TASK INSTRUCTIONS —
Going through the entries below, count each line containing the word "will". Report the number only.
· · · · ·
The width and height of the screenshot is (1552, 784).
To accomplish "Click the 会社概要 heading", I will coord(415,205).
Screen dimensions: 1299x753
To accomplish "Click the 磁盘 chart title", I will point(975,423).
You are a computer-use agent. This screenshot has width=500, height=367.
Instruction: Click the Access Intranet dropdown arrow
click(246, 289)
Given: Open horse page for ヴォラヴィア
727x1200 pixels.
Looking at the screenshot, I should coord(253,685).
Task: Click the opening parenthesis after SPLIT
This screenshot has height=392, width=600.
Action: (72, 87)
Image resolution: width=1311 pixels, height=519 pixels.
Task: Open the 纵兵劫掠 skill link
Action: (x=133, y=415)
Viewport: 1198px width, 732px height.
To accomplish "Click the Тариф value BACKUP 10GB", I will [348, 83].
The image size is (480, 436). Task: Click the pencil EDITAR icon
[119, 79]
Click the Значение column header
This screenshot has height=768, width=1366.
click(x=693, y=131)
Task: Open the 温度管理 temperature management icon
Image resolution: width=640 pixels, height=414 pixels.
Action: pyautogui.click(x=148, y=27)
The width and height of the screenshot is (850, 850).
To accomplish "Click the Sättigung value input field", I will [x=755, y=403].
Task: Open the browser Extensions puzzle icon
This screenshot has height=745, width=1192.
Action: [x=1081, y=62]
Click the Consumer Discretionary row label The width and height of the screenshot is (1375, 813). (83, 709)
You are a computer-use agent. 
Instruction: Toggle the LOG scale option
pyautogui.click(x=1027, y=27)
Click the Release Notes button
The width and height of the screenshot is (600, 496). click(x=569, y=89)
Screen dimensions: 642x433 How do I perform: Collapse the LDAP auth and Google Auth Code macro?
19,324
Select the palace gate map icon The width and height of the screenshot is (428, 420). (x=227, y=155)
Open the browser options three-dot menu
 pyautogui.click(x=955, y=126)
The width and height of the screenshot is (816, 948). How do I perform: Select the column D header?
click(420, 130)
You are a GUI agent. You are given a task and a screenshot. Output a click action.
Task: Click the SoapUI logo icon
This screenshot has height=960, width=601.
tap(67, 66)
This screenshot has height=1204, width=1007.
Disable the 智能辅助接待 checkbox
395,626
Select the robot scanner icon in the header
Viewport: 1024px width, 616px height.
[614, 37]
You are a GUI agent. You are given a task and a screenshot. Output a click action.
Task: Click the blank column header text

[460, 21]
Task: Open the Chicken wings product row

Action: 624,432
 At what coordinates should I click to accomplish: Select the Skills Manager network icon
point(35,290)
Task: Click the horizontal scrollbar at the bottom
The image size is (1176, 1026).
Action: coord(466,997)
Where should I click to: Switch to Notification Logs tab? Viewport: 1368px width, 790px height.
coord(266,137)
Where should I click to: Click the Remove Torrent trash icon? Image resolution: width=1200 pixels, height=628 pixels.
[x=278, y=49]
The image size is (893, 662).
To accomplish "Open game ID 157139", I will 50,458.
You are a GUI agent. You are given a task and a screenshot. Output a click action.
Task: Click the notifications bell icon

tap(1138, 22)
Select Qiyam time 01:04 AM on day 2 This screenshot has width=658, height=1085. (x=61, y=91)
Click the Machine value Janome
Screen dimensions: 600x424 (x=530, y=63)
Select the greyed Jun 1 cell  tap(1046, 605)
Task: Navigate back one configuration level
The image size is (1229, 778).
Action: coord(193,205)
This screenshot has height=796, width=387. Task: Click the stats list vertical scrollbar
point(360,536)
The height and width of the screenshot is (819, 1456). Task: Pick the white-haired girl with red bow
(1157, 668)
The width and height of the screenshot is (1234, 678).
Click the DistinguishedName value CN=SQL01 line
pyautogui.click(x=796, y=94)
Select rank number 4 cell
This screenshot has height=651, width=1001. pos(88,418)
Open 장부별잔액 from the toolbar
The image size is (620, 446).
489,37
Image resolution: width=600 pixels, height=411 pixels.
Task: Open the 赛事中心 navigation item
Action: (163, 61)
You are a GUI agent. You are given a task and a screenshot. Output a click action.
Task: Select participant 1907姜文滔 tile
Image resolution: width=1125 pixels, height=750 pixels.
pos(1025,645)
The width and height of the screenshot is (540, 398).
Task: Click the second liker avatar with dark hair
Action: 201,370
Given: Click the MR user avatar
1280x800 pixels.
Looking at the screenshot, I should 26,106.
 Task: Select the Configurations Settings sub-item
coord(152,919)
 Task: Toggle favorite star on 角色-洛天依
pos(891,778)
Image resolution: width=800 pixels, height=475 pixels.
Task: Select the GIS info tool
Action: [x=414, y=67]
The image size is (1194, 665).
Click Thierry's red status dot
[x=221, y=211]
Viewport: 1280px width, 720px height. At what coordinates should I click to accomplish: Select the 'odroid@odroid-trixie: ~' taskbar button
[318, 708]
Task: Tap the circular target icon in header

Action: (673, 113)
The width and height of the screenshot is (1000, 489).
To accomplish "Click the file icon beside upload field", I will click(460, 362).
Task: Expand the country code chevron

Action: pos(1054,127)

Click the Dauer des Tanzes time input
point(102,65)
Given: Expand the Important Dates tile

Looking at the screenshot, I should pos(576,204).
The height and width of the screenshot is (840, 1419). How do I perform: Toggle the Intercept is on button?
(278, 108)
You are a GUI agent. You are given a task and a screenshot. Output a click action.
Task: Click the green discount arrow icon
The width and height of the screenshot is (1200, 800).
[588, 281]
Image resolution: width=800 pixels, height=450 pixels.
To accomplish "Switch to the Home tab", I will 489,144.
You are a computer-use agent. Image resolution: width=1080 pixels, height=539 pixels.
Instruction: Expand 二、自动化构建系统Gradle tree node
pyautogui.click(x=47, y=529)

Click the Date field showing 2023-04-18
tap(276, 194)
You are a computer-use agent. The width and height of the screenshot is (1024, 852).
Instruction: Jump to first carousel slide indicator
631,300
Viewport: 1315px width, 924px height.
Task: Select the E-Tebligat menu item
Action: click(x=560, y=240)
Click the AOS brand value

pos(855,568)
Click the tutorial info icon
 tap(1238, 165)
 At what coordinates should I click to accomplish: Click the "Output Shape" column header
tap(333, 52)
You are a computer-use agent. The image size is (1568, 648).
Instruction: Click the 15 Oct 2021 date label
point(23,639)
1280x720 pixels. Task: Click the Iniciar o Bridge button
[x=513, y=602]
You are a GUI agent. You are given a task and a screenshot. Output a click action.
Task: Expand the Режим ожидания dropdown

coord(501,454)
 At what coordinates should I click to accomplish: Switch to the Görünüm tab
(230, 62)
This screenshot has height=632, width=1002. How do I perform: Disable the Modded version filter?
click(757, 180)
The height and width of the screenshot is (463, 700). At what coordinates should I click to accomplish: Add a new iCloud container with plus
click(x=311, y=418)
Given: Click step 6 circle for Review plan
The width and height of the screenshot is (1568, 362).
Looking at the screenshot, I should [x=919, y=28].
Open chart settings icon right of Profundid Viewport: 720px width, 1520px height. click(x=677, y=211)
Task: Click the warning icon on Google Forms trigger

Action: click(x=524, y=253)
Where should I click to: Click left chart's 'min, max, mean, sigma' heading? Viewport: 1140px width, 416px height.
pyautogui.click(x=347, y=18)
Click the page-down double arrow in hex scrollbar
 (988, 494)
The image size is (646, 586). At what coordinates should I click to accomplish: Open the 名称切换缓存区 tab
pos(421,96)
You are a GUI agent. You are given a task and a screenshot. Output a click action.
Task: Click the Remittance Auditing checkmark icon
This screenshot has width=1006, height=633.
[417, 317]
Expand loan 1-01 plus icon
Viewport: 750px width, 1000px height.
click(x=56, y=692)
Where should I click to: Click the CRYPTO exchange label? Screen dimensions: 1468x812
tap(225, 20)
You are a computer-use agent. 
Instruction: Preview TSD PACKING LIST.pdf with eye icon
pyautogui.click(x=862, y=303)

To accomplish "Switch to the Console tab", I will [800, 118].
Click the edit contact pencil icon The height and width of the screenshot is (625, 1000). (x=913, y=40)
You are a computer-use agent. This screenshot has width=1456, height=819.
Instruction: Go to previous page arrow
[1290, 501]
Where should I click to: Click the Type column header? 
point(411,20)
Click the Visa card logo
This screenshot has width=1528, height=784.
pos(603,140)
· · · · ·
RESULT OF THE EXERCISE —
8